Stakes require endings. Game of Thrones is only interesting because we know it will end. Breaking Bad was interesting because we knew it would end. The Godfather was interesting because it ended. We could get emotionally invested because knew our questions would be answered, that it was all leading somewhere, and the arcs and journeys of the characters would be completed. If we expected these stories to go on forever, they would be much less compelling - I firmly believe this.
But worst of all - beyond the simple dissatisfaction that comes with cinematic blue balls - in seeking to build something that could last forever, we may have unintentionally created the absolute worst-case scenario for the actual fans of those properties.
One day there will be a last James Bond. A last Indiana Jones. A last Fast & Furious. A last Star Wars. A last Marvel film. One day there will be no more - but it won’t come because the series finished the overarching story that interconnected all the plot threads and the narrative universe is finally completed - it will come because we just don’t care any more.

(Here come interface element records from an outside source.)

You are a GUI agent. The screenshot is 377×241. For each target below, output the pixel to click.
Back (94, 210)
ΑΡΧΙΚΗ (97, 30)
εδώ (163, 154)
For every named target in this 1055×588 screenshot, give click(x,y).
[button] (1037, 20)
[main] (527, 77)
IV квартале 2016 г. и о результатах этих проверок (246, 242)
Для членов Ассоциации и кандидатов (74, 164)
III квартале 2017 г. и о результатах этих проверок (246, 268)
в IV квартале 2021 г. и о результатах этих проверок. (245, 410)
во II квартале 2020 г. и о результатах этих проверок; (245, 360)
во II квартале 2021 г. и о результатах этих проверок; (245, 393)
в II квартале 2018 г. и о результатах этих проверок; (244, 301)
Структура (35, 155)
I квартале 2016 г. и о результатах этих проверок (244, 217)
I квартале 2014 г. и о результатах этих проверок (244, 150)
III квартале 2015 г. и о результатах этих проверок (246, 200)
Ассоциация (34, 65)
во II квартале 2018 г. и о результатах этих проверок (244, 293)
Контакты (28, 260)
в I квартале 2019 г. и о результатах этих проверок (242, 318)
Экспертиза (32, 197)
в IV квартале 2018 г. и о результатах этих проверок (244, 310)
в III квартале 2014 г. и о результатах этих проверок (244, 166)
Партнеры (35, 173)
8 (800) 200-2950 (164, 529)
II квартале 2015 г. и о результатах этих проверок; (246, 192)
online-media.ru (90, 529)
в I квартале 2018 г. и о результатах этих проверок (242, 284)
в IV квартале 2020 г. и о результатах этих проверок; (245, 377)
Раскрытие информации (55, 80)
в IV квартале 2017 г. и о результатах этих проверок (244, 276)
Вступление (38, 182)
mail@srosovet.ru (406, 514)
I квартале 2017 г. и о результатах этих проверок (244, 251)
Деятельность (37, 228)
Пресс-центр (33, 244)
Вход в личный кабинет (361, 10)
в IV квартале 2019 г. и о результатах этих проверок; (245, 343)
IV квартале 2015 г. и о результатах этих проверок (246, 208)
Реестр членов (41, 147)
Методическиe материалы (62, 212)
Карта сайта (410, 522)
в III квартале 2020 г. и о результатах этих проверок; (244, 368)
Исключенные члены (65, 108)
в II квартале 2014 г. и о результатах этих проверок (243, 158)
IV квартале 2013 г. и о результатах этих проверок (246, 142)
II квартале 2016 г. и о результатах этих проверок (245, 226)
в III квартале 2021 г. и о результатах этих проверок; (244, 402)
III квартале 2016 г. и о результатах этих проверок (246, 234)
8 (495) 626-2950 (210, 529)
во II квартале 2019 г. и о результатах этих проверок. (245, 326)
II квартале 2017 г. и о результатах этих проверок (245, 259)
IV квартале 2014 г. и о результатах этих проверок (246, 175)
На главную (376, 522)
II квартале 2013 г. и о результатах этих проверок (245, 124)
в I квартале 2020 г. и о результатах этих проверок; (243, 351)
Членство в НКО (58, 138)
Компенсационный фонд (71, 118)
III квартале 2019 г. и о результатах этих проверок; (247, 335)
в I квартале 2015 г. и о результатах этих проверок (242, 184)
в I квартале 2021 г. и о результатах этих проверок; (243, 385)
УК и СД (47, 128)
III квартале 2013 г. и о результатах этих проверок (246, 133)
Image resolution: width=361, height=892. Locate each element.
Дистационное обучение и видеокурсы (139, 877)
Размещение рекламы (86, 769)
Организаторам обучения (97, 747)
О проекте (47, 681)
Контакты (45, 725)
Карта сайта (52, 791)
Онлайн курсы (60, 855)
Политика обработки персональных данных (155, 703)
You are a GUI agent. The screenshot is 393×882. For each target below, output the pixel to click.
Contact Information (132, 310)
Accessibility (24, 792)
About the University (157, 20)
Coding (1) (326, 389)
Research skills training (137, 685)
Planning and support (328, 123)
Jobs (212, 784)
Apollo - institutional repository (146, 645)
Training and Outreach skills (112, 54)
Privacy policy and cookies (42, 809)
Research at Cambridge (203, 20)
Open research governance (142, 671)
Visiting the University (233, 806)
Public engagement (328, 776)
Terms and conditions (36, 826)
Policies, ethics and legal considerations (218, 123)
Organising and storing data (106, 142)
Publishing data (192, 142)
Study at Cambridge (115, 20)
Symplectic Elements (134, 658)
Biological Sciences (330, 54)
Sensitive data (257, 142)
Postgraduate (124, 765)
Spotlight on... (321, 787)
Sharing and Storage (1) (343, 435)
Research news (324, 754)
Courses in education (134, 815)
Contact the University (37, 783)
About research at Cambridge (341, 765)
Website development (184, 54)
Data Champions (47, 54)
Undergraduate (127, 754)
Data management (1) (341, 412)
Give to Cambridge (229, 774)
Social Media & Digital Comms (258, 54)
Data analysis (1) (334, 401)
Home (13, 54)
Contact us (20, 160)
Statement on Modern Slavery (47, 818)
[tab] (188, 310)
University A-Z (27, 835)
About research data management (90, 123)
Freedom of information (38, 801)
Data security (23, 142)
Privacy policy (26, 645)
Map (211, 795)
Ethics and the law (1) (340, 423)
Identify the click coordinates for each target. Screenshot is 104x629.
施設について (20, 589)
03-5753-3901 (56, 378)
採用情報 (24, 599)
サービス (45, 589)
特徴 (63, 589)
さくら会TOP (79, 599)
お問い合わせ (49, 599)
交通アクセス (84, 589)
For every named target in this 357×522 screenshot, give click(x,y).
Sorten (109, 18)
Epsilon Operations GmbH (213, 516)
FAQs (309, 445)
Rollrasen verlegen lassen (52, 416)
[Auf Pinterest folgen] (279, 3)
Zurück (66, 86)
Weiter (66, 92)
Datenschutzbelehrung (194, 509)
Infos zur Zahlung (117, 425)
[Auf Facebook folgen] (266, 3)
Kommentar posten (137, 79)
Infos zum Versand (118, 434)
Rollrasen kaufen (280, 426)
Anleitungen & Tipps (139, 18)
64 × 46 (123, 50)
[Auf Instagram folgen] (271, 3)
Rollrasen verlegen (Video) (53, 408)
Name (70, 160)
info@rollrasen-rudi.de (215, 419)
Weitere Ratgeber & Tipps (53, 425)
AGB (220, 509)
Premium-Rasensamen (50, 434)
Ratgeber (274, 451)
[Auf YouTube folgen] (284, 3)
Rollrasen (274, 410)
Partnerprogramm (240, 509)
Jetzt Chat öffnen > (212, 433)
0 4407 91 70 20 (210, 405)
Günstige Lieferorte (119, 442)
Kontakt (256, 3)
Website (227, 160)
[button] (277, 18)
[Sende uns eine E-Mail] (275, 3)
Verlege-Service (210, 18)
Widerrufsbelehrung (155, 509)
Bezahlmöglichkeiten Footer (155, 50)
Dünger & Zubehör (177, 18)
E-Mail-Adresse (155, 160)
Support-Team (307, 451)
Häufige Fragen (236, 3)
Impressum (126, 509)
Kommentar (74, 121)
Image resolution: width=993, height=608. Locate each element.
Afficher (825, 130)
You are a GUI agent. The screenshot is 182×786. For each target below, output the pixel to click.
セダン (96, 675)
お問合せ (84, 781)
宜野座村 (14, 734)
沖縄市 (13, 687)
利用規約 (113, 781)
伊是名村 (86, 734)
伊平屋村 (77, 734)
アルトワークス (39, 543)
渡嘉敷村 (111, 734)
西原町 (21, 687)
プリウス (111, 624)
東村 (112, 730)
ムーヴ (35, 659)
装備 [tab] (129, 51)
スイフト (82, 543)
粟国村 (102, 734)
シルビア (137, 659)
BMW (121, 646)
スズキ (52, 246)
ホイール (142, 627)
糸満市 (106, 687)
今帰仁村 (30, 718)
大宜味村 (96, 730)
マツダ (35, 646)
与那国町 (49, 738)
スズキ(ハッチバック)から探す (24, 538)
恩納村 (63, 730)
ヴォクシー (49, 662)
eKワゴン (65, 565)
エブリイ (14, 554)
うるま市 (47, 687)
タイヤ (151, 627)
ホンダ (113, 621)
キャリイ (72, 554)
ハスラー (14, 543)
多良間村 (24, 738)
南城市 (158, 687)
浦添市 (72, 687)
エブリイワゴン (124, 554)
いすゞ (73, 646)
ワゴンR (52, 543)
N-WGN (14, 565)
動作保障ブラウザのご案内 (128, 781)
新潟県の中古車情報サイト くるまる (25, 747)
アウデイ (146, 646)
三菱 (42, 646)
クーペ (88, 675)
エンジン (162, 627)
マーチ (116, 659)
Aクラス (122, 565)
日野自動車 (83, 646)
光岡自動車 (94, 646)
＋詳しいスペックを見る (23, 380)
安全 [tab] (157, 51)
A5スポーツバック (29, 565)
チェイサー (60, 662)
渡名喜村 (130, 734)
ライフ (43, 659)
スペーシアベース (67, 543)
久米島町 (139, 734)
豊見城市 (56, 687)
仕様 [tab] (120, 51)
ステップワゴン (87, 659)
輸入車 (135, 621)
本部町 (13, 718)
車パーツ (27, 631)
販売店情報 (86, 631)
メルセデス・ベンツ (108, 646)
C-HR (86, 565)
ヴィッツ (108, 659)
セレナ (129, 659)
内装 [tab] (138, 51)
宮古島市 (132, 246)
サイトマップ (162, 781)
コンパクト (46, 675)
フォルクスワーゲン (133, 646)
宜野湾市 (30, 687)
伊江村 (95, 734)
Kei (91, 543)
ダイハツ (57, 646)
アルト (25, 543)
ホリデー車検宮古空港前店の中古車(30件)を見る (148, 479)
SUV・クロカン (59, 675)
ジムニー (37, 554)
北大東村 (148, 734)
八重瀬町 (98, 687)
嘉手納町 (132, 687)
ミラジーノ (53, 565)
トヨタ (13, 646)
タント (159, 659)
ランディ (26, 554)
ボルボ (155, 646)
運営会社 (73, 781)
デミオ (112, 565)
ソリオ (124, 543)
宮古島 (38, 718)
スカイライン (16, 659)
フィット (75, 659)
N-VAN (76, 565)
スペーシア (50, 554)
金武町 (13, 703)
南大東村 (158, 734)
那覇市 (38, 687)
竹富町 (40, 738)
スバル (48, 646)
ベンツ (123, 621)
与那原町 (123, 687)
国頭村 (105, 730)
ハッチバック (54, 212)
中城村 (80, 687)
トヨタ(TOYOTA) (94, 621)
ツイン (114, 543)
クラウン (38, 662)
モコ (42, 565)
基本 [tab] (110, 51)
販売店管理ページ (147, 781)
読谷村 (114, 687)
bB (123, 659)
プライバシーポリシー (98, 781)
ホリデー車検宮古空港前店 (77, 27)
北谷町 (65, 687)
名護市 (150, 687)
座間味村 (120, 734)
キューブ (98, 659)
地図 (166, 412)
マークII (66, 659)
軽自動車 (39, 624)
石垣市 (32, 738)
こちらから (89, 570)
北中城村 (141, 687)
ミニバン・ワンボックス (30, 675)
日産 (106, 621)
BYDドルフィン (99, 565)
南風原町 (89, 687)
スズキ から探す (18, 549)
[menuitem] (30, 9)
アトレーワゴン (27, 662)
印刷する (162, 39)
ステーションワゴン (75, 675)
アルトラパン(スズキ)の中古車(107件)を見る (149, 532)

It will come because it’s not profitable enough to greenlight another one. Because they no longer capture our imaginations. Stopgap endings and denouements perpetually just out of reach will give way to subtle disinterest and over-saturation. Recent success still fresh in the backs of minds, they’ll continue to hope that the next one will bring life back to the franchise and fans. And the next. And the next.
Until one day the sober calculus is made, and the franchise is taken off of life support. A story designed to be told forever, to expand infinitely in all directions - eternally incomplete. The final entry not a bang, but a whimper; inevitably a whimper.
For want of an end, the story is lost - and to me, there’s something tremendously sad about that.